--- INSTRUCTIONS TO FOLLOW ---
Keeping every word and mark, copy all of the data.

--- MATERIAL SHOWN ---

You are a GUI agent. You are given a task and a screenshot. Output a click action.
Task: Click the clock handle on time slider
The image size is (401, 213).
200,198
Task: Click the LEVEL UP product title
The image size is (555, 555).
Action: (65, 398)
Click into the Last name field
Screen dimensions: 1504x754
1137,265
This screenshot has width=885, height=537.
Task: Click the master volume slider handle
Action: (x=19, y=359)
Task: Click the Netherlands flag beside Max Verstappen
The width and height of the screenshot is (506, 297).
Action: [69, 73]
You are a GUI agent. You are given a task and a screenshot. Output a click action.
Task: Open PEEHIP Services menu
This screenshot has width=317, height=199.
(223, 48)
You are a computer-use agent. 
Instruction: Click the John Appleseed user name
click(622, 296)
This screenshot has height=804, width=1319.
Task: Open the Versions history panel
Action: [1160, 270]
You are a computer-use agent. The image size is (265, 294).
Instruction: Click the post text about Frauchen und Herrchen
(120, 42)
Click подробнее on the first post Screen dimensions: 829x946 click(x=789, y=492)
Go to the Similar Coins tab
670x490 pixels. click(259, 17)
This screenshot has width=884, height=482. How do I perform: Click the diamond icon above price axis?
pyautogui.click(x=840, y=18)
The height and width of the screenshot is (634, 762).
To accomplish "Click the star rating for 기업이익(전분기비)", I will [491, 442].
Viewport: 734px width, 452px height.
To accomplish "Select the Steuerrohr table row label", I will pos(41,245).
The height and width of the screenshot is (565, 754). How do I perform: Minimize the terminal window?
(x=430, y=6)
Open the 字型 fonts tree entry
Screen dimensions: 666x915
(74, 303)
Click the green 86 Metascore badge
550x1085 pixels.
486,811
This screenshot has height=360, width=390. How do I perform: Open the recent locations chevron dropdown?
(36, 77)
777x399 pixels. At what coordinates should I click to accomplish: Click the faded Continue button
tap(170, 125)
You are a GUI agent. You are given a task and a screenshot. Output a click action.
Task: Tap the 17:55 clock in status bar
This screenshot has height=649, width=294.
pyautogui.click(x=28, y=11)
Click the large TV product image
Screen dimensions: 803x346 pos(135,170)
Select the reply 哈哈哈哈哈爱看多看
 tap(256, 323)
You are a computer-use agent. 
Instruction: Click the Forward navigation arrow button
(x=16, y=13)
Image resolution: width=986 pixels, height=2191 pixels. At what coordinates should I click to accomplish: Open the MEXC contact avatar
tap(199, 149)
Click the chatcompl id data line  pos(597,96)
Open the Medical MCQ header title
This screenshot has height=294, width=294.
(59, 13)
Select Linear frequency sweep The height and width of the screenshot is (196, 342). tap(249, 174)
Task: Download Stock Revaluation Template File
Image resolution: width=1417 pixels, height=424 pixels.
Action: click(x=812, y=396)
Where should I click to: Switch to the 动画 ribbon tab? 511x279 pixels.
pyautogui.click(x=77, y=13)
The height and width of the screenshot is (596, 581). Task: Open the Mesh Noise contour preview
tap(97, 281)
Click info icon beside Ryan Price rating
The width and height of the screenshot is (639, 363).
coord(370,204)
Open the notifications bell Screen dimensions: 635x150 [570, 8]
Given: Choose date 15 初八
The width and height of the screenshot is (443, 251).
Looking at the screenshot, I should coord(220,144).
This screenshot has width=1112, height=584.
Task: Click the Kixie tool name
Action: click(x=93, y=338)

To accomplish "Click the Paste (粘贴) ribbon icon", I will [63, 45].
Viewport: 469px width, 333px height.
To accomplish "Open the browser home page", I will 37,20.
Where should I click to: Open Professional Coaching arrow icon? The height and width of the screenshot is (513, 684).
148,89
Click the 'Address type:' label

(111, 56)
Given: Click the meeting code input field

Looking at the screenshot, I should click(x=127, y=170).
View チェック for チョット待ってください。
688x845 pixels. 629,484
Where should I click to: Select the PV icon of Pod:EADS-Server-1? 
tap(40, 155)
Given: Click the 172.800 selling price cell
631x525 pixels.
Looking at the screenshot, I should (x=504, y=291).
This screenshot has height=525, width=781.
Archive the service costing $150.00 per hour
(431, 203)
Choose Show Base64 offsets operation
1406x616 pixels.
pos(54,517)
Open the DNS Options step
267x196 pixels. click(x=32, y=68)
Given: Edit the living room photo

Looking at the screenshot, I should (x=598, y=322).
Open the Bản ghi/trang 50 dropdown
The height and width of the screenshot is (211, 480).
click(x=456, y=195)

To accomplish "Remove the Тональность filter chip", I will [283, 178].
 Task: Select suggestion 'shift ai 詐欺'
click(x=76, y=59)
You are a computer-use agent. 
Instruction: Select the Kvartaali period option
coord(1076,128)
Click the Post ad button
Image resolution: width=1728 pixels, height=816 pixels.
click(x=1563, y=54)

--- REPLY TO THE TASK ---
You are a GUI agent. You are given a task and a screenshot. Output a click action.
Task: Click the clock handle on time slider
The image size is (401, 213).
200,198
Task: Click the LEVEL UP product title
The image size is (555, 555).
Action: (65, 398)
Click into the Last name field
Screen dimensions: 1504x754
1137,265
This screenshot has width=885, height=537.
Task: Click the master volume slider handle
Action: (x=19, y=359)
Task: Click the Netherlands flag beside Max Verstappen
The width and height of the screenshot is (506, 297).
Action: [69, 73]
You are a GUI agent. You are given a task and a screenshot. Output a click action.
Task: Open PEEHIP Services menu
This screenshot has width=317, height=199.
(223, 48)
You are a computer-use agent. 
Instruction: Click the John Appleseed user name
click(622, 296)
This screenshot has height=804, width=1319.
Task: Open the Versions history panel
Action: [1160, 270]
You are a computer-use agent. The image size is (265, 294).
Instruction: Click the post text about Frauchen und Herrchen
(120, 42)
Click подробнее on the first post Screen dimensions: 829x946 click(x=789, y=492)
Go to the Similar Coins tab
670x490 pixels. click(259, 17)
This screenshot has width=884, height=482. How do I perform: Click the diamond icon above price axis?
pyautogui.click(x=840, y=18)
The height and width of the screenshot is (634, 762).
To accomplish "Click the star rating for 기업이익(전분기비)", I will [491, 442].
Viewport: 734px width, 452px height.
To accomplish "Select the Steuerrohr table row label", I will pos(41,245).
The height and width of the screenshot is (565, 754). How do I perform: Minimize the terminal window?
(x=430, y=6)
Open the 字型 fonts tree entry
Screen dimensions: 666x915
(74, 303)
Click the green 86 Metascore badge
550x1085 pixels.
486,811
This screenshot has height=360, width=390. How do I perform: Open the recent locations chevron dropdown?
(36, 77)
777x399 pixels. At what coordinates should I click to accomplish: Click the faded Continue button
tap(170, 125)
You are a GUI agent. You are given a task and a screenshot. Output a click action.
Task: Tap the 17:55 clock in status bar
This screenshot has height=649, width=294.
pyautogui.click(x=28, y=11)
Click the large TV product image
Screen dimensions: 803x346 pos(135,170)
Select the reply 哈哈哈哈哈爱看多看
 tap(256, 323)
You are a computer-use agent. 
Instruction: Click the Forward navigation arrow button
(x=16, y=13)
Image resolution: width=986 pixels, height=2191 pixels. At what coordinates should I click to accomplish: Open the MEXC contact avatar
tap(199, 149)
Click the chatcompl id data line  pos(597,96)
Open the Medical MCQ header title
This screenshot has height=294, width=294.
(59, 13)
Select Linear frequency sweep The height and width of the screenshot is (196, 342). tap(249, 174)
Task: Download Stock Revaluation Template File
Image resolution: width=1417 pixels, height=424 pixels.
Action: click(x=812, y=396)
Where should I click to: Switch to the 动画 ribbon tab? 511x279 pixels.
pyautogui.click(x=77, y=13)
The height and width of the screenshot is (596, 581). Task: Open the Mesh Noise contour preview
tap(97, 281)
Click info icon beside Ryan Price rating
The width and height of the screenshot is (639, 363).
coord(370,204)
Open the notifications bell Screen dimensions: 635x150 [570, 8]
Given: Choose date 15 初八
The width and height of the screenshot is (443, 251).
Looking at the screenshot, I should coord(220,144).
This screenshot has width=1112, height=584.
Task: Click the Kixie tool name
Action: click(x=93, y=338)

To accomplish "Click the Paste (粘贴) ribbon icon", I will [63, 45].
Viewport: 469px width, 333px height.
To accomplish "Open the browser home page", I will 37,20.
Where should I click to: Open Professional Coaching arrow icon? The height and width of the screenshot is (513, 684).
148,89
Click the 'Address type:' label

(111, 56)
Given: Click the meeting code input field

Looking at the screenshot, I should click(x=127, y=170).
View チェック for チョット待ってください。
688x845 pixels. 629,484
Where should I click to: Select the PV icon of Pod:EADS-Server-1? 
tap(40, 155)
Given: Click the 172.800 selling price cell
631x525 pixels.
Looking at the screenshot, I should (x=504, y=291).
This screenshot has height=525, width=781.
Archive the service costing $150.00 per hour
(431, 203)
Choose Show Base64 offsets operation
1406x616 pixels.
pos(54,517)
Open the DNS Options step
267x196 pixels. click(x=32, y=68)
Given: Edit the living room photo

Looking at the screenshot, I should (x=598, y=322).
Open the Bản ghi/trang 50 dropdown
The height and width of the screenshot is (211, 480).
click(x=456, y=195)

To accomplish "Remove the Тональность filter chip", I will [283, 178].
 Task: Select suggestion 'shift ai 詐欺'
click(x=76, y=59)
You are a computer-use agent. 
Instruction: Select the Kvartaali period option
coord(1076,128)
Click the Post ad button
Image resolution: width=1728 pixels, height=816 pixels.
click(x=1563, y=54)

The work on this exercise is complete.